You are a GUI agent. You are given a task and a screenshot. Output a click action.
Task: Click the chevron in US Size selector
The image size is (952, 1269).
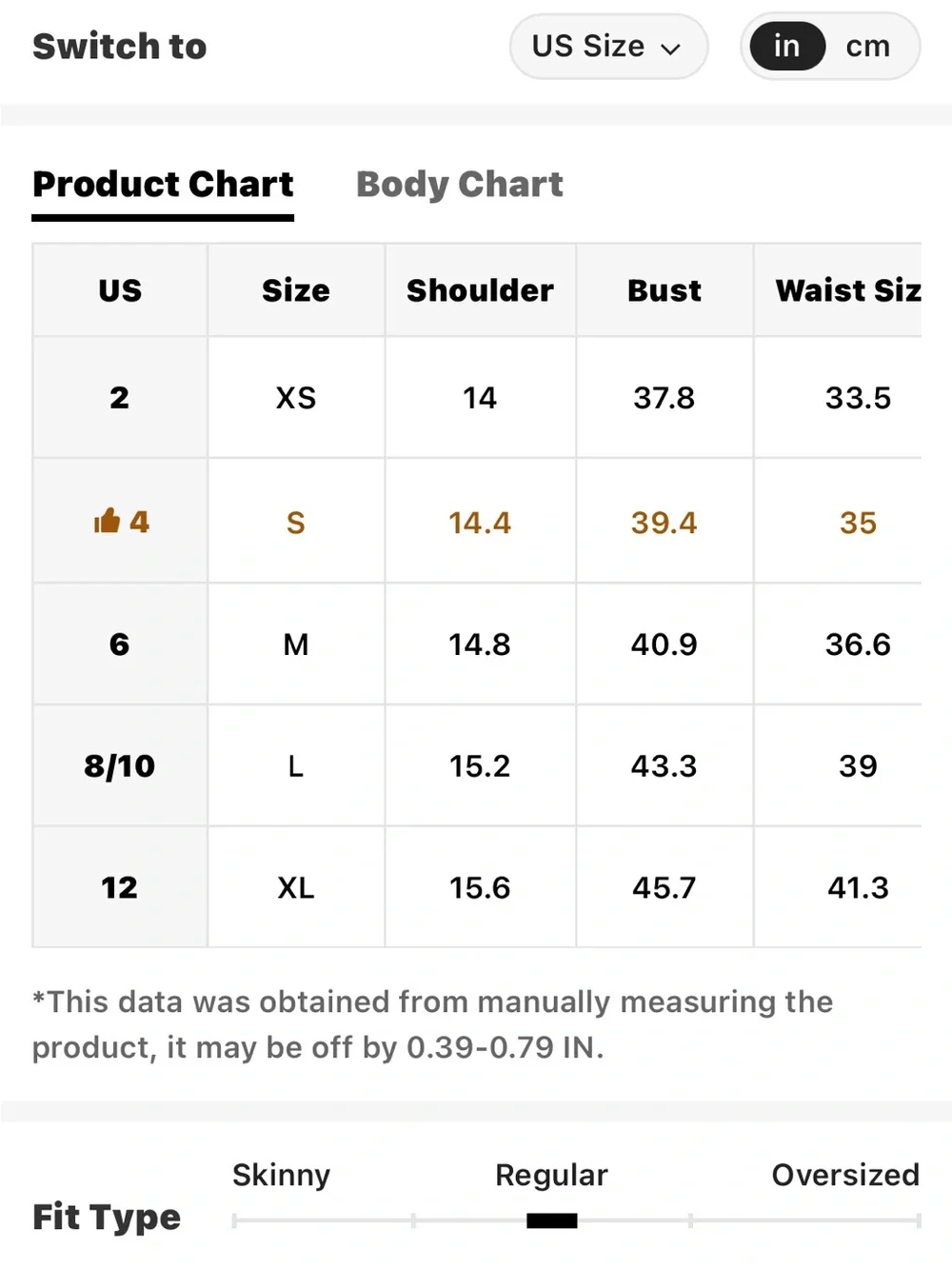click(x=671, y=49)
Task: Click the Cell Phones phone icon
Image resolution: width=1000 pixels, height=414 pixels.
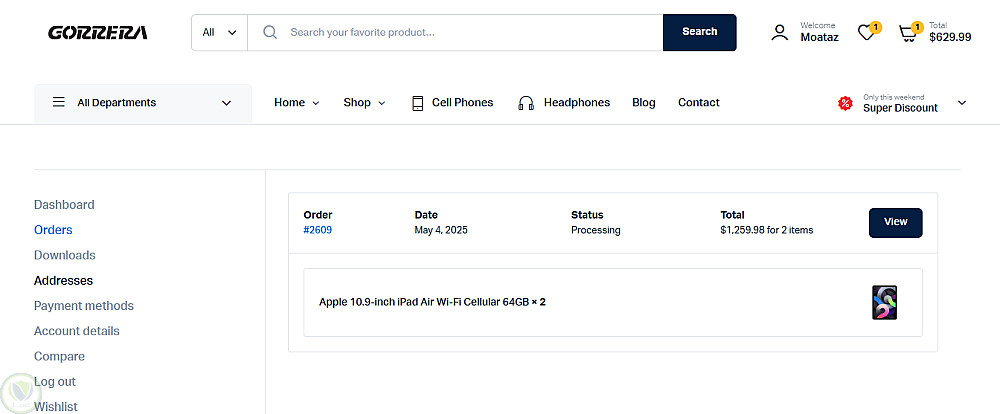Action: click(x=418, y=103)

### Problem description
Transcribe only the lines between the line containing "Task: Click the chevron in US Size selector" and the final line of the listing, inclusive, exactly as they appear; no pictures are to be included.

### Answer for the task
Task: Click the chevron in US Size selector
The image size is (952, 1269).
click(x=671, y=49)
Task: Click the Cell Phones phone icon
Image resolution: width=1000 pixels, height=414 pixels.
Action: click(x=418, y=103)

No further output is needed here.